Task list:
A) From the tuipo settings text, reproduce the part that opens with the words containing "grammar false A" and closes with "the full list.", copying it character for character.
B) In the tuipo settings text, condense the paragraph beginning "Every setting also has an env-var override" into a shorter version that keeps its main facts.
C) Continue the tuipo settings text from its final line onward.

Excerpt provided:
┌──

Settings live in ~/.config/tuipo/config.toml (all keys optional):

Key Default What it does
paint true The inline underline overlay. Turn off to make tuipo do nothing.
underline "auto" Underline style: auto, plain, or fancy (curly red).
tab_fix false Tab fixes the most recent misspelling with the top suggestion.
picker false Pick among suggestions inline (hover tooltip + Tab).
grammar false A small, careful set of grammar hints on top of spelling (below).
status_row false A little issue-count line at the bottom.
pause_ms 150 How long you have to pause before underlines show up.
hover_ms 250 Idle time before the picker tooltip appears.
dict_path Path to your own word list (one word per line).

Got project names or jargon that keep getting flagged? Drop them in
~/.config/tuipo/dict.txt, one per line.

Every setting also has an env-var override for one-off sessions (env wins over the
file) — e.g. TUIPO_PAINT_OFF=1, TUIPO_TAB_FIX=1, TUIPO_GRAMMAR=1. Run
tuipo --help for the full list.

What about grammar?

└──

Listed entries:
┌──

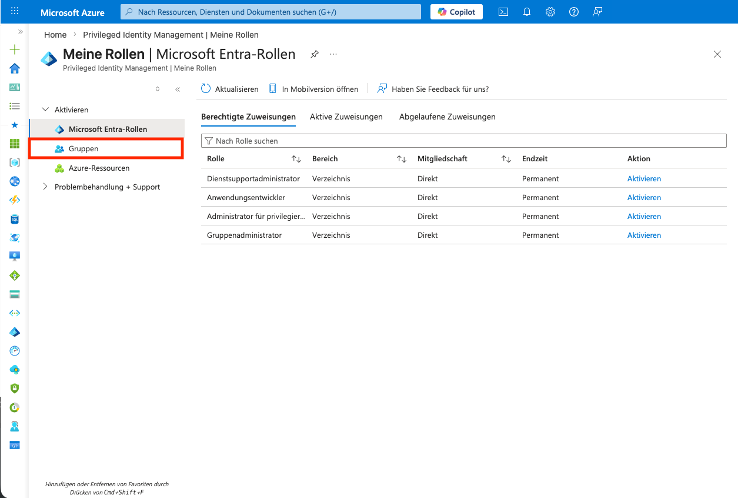Collapse the navigation menu with double chevron
The image size is (738, 498).
[x=177, y=89]

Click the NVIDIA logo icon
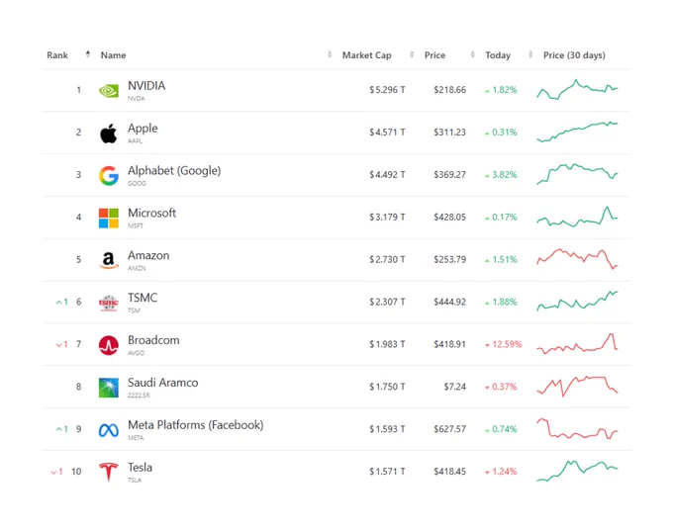[109, 91]
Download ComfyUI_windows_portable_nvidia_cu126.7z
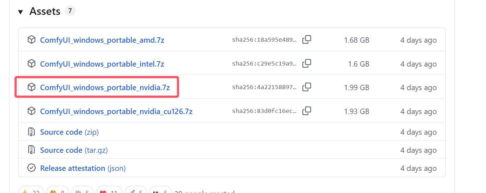The width and height of the screenshot is (486, 193). (116, 111)
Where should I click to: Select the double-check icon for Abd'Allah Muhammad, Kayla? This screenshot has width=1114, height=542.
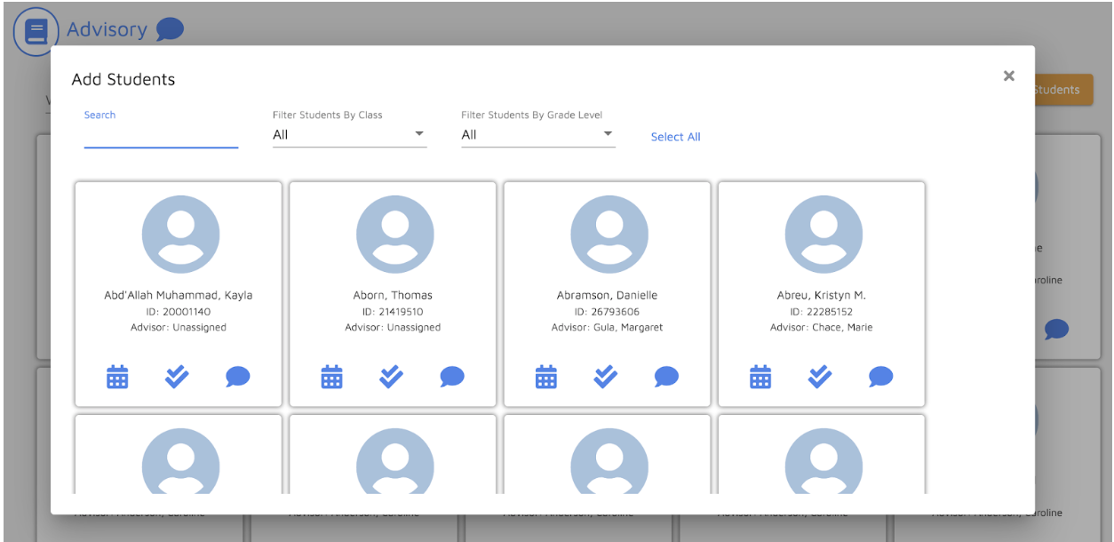(177, 377)
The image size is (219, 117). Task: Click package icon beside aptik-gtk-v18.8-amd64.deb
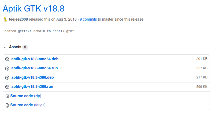pos(7,59)
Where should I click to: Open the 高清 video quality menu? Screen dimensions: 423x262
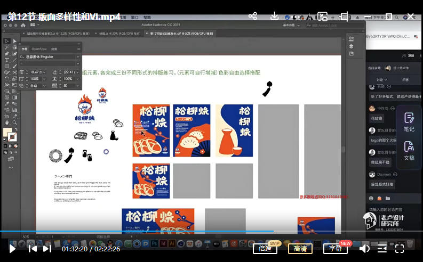click(300, 248)
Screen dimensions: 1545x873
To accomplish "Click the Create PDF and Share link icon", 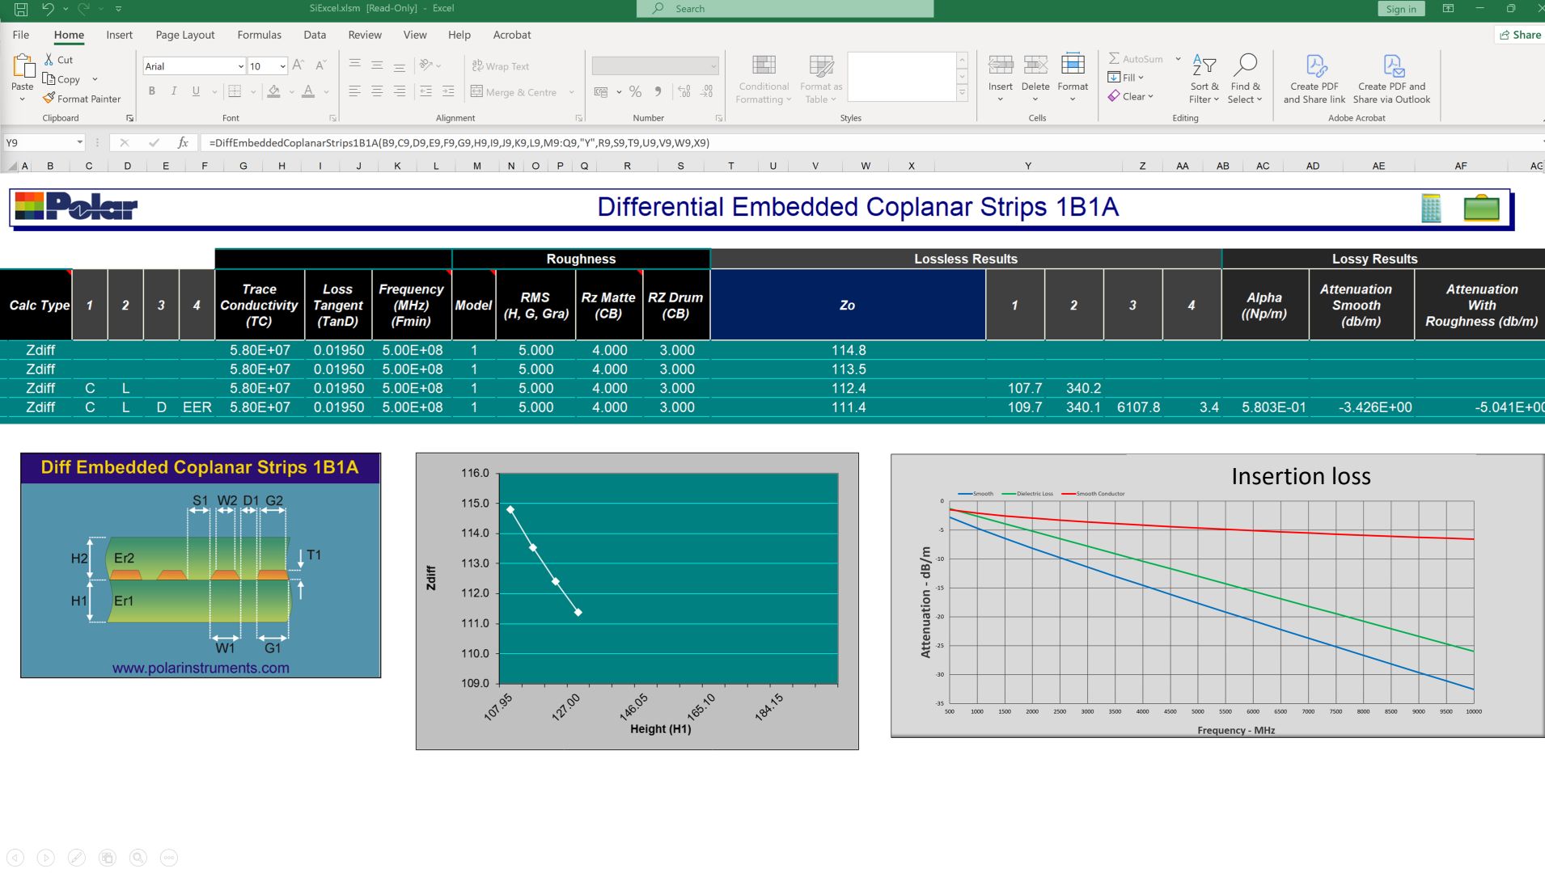I will point(1314,65).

└──

Responses per task:
A)
grammar false A small, careful set of grammar hints on top of spelling (below).
status_row false A little issue-count line at the bottom.
pause_ms 150 How long you have to pause before underlines show up.
hover_ms 250 Idle time before the picker tooltip appears.
dict_path Path to your own word list (one word per line).

Got project names or jargon that keep getting flagged? Drop them in
~/.config/tuipo/dict.txt, one per line.

Every setting also has an env-var override for one-off sessions (env wins over the
file) — e.g. TUIPO_PAINT_OFF=1, TUIPO_TAB_FIX=1, TUIPO_GRAMMAR=1. Run
tuipo --help for the full list.

B) Any setting can be overridden for a single session with an environment variable, which takes precedence over the config file. Examples are TUIPO_PAINT_OFF=1, TUIPO_TAB_FIX=1 and TUIPO_GRAMMAR=1. Running tuipo --help lists them all.

C)
Spelling is the default; grammar is opt-in and kept deliberately small. Terminal
prompts aren't essays — they're full of imperatives, lowercase starts, fragments,
and no end punctuation, so broad grammar checking misfires constantly. With
grammar = true, tuipo surfaces only a narrow, high-confidence slice (subject–verb
agreement, malapropisms, eggcorns, common usage slips) and leaves the noisy stuff
off. It's tuned for how people actually type in a terminal, not lifted from a
desktop grammar checker.

How it works

tuipo opens a pseudo-terminal, runs your command inside it, and passes bytes both
ways. On the way in, it reconstructs what you've typed and runs it through the
open-source Harper checker. On the way out,
it watches the screen the app draws so it can place each underline exactly under the
flagged word — using only relative cursor moves, so it never messes with scrollback
or the app's layout. When you pause, it paints. If you ask it to fix something, it
"types" the correction into the app's input (backspaces + the replacement), so the
app reacts as if you'd typed it yourself. The app is never modified and never sees
anything unusual.

A few things you might wonder

Does it slow down or interfere with the app I'm wrapping?
No. Passthrough is byte-for-byte and the app behaves exactly as if you launched it
directly. Painting only happens during idle pauses, when the app is idle too.

Will it mess with tab-completion or my keybindings?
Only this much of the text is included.